Exercise description: Include only the line with "The height and width of the screenshot is (738, 1222)." and the lines after it, each reproduced exactly as it stands in the entries below.

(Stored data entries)

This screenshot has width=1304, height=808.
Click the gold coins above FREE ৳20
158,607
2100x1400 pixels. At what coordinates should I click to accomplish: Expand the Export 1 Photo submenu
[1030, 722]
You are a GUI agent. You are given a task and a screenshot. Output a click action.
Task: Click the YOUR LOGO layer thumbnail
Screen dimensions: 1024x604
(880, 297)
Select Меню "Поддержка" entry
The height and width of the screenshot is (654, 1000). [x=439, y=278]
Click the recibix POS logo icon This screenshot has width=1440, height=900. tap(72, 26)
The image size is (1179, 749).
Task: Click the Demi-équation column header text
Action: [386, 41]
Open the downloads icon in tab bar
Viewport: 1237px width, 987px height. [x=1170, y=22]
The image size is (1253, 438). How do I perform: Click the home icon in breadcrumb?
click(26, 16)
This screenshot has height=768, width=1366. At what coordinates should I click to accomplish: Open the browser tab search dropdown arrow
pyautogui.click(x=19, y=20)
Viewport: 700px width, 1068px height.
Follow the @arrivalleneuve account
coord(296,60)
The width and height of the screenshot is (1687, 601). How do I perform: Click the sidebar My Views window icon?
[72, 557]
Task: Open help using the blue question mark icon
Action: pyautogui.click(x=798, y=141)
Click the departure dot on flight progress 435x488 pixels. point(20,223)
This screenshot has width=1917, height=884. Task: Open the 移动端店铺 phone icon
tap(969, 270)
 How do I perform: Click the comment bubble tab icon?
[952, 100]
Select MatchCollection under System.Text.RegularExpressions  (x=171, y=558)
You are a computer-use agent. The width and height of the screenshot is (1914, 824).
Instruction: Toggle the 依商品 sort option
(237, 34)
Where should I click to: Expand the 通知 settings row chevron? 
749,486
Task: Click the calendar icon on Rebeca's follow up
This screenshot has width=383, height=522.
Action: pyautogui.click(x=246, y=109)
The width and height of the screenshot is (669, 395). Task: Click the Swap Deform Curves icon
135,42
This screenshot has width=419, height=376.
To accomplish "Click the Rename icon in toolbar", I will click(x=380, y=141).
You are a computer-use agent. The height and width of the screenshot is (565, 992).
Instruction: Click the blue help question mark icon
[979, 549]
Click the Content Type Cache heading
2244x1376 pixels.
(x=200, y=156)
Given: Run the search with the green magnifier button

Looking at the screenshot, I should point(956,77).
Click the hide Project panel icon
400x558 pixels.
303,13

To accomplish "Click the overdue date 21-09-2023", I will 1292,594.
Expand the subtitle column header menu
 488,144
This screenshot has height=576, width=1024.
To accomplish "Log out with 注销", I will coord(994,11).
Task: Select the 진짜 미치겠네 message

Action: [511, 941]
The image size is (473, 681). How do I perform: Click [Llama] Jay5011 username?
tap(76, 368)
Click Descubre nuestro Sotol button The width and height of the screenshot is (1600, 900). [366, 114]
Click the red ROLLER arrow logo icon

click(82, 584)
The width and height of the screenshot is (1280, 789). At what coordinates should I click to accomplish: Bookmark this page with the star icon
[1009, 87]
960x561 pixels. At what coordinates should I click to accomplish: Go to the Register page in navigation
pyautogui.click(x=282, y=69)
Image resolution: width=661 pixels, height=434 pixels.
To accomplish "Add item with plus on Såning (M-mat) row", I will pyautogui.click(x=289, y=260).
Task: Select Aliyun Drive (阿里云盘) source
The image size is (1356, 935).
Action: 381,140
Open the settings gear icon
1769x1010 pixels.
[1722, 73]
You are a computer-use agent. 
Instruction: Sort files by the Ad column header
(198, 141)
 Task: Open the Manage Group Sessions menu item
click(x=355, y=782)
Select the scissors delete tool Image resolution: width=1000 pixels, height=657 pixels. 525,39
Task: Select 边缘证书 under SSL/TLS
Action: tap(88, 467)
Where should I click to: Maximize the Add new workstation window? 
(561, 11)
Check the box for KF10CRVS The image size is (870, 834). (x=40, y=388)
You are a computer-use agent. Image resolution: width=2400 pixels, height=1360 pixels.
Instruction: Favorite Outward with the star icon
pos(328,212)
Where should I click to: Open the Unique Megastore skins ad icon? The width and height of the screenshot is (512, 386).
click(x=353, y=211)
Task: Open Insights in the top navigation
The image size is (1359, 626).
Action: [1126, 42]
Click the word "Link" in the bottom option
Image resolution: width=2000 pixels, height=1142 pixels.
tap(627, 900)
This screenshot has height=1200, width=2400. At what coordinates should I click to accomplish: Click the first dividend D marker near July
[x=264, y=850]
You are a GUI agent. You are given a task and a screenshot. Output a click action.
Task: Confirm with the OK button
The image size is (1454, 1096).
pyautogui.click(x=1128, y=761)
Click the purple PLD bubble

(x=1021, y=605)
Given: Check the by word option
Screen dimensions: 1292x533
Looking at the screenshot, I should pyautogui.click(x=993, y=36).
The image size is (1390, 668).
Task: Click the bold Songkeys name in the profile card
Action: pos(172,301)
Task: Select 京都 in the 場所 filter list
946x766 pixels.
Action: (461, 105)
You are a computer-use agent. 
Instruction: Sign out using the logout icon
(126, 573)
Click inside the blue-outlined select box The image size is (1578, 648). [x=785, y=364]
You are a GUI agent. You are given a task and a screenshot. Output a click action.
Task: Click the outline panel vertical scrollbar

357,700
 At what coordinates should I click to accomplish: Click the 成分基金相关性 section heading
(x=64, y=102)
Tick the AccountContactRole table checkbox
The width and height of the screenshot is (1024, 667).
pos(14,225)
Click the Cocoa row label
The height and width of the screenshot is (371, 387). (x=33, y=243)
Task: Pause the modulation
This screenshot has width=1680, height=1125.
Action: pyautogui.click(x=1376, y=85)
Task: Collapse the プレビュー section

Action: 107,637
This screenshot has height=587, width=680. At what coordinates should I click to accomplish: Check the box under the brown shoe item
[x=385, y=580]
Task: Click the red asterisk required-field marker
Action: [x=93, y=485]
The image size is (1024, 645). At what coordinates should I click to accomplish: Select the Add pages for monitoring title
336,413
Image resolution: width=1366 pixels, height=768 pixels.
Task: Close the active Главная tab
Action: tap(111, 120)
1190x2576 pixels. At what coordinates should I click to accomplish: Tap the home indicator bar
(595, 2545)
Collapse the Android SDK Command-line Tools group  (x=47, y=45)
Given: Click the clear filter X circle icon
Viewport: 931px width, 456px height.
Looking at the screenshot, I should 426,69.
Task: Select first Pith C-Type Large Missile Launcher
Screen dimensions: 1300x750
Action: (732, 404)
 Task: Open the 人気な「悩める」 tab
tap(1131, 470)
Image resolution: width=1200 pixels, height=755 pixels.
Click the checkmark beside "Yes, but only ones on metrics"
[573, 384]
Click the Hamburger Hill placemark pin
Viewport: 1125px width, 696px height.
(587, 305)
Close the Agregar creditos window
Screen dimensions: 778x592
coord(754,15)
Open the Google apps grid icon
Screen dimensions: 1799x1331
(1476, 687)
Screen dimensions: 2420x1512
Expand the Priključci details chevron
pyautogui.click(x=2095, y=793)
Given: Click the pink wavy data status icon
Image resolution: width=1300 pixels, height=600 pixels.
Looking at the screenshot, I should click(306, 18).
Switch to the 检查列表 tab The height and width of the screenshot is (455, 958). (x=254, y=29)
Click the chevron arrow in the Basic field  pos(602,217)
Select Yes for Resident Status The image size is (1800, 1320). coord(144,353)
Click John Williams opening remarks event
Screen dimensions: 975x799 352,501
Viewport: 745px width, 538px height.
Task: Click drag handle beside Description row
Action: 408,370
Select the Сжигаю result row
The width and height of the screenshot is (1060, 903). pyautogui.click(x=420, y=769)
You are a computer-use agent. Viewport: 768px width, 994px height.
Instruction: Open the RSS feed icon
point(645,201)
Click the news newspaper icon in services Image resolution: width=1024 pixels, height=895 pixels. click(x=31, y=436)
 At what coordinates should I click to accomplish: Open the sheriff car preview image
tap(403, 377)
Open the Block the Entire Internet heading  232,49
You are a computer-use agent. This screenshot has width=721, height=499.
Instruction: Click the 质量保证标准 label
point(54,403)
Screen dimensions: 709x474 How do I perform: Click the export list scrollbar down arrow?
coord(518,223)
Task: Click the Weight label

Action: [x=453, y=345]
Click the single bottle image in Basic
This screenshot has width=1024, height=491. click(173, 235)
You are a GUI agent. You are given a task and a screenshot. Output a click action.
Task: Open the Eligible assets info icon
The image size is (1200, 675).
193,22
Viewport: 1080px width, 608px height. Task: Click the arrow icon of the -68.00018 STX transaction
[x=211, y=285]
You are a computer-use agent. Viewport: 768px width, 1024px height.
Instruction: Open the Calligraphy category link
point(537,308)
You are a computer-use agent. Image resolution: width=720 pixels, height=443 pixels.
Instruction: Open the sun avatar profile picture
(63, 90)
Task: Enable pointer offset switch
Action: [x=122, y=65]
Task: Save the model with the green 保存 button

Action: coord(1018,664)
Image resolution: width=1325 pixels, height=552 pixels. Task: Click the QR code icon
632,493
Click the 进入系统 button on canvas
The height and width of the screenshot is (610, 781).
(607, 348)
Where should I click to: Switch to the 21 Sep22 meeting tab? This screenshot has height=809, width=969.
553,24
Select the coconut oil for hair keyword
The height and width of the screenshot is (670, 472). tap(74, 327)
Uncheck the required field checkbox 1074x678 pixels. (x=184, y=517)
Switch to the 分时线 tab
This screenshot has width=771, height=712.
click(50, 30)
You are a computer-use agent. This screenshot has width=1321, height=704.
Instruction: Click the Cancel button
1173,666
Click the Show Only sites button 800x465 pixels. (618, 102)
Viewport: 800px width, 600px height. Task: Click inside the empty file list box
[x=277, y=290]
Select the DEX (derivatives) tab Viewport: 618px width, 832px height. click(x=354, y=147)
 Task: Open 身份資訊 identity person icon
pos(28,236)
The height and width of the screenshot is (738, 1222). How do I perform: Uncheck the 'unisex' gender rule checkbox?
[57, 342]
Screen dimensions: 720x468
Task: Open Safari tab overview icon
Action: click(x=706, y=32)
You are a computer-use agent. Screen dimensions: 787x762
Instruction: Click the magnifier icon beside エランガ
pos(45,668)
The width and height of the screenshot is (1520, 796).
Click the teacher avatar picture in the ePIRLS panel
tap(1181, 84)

Written answer:
The height and width of the screenshot is (738, 1222). How do I perform: Uncheck the 'unisex' gender rule checkbox?
[57, 342]
Screen dimensions: 720x468
Task: Open Safari tab overview icon
Action: click(x=706, y=32)
You are a computer-use agent. Screen dimensions: 787x762
Instruction: Click the magnifier icon beside エランガ
pos(45,668)
The width and height of the screenshot is (1520, 796).
Click the teacher avatar picture in the ePIRLS panel
tap(1181, 84)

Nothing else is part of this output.